- [INPUT MATERIAL]:
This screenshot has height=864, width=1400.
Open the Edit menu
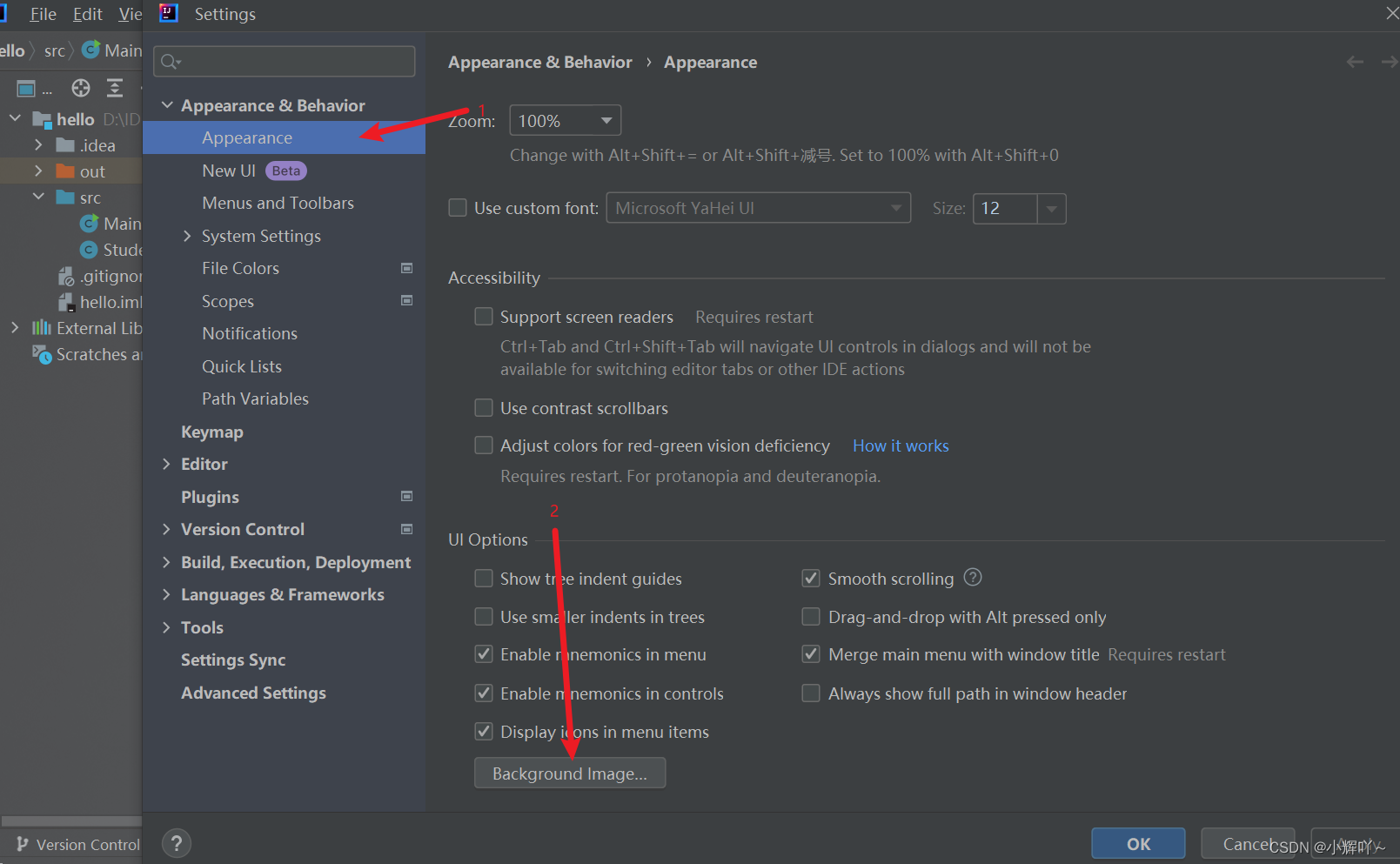pyautogui.click(x=86, y=14)
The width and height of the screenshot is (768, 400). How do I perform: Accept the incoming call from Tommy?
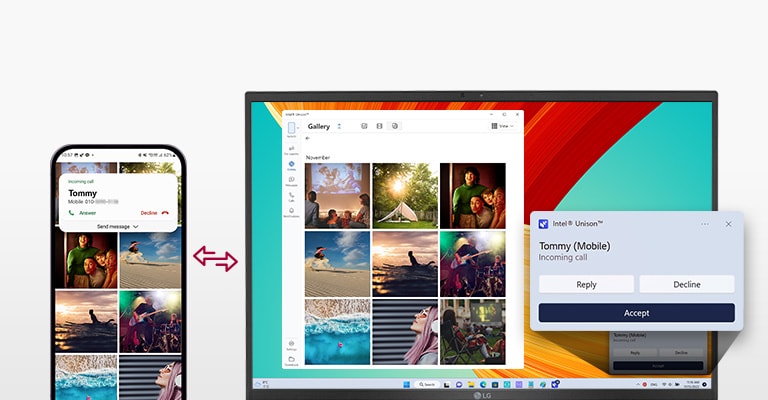pos(636,312)
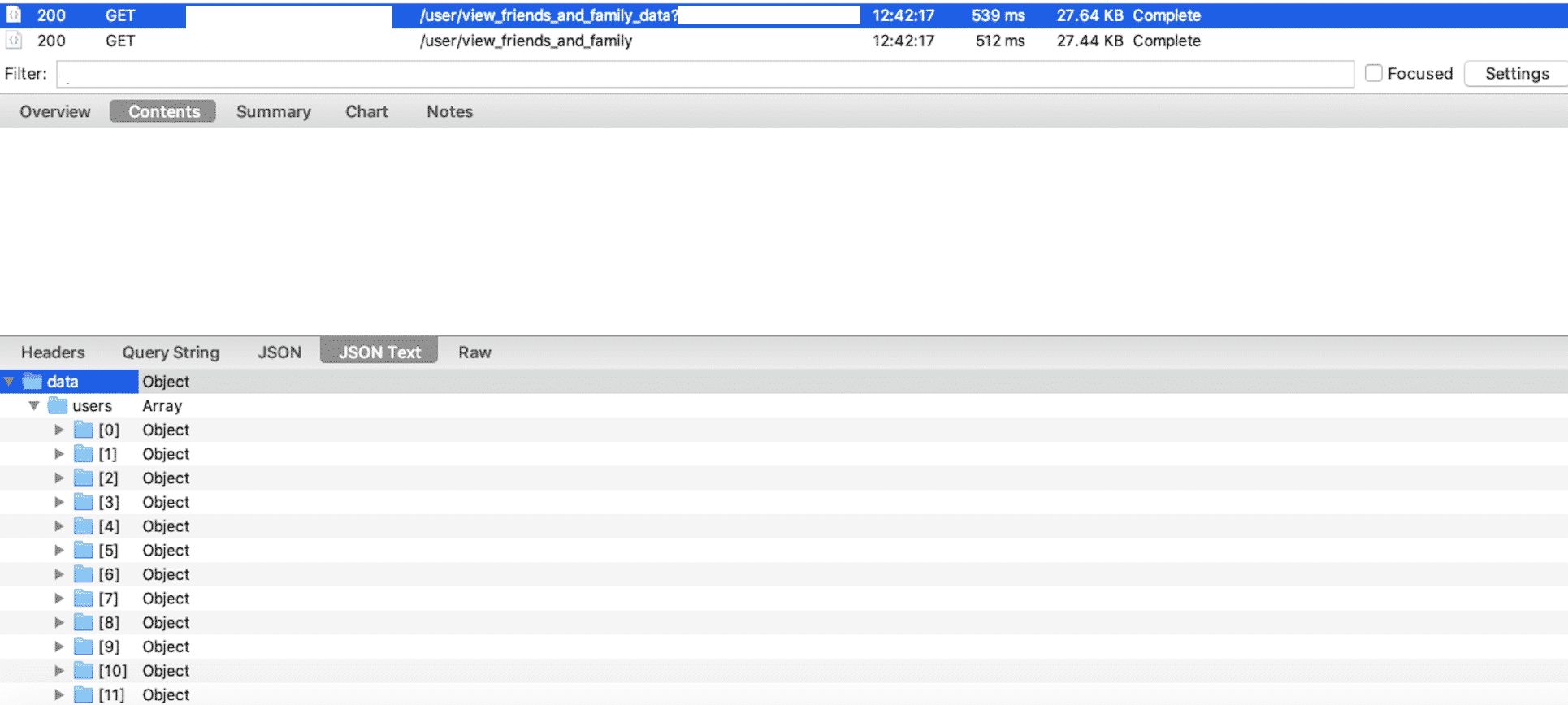Enable the Focused checkbox

point(1373,73)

- [DIRECTIONS FOR THIS TASK]: Give back every line of the records above word for word, leaving out the pictures.

- [ANSWER TO THIS EXERCISE]:
This screenshot has height=864, width=1400.
Open the Edit menu
pyautogui.click(x=86, y=14)
The width and height of the screenshot is (768, 400). How do I perform: Accept the incoming call from Tommy?
pos(636,312)
Enable the Focused checkbox

point(1373,73)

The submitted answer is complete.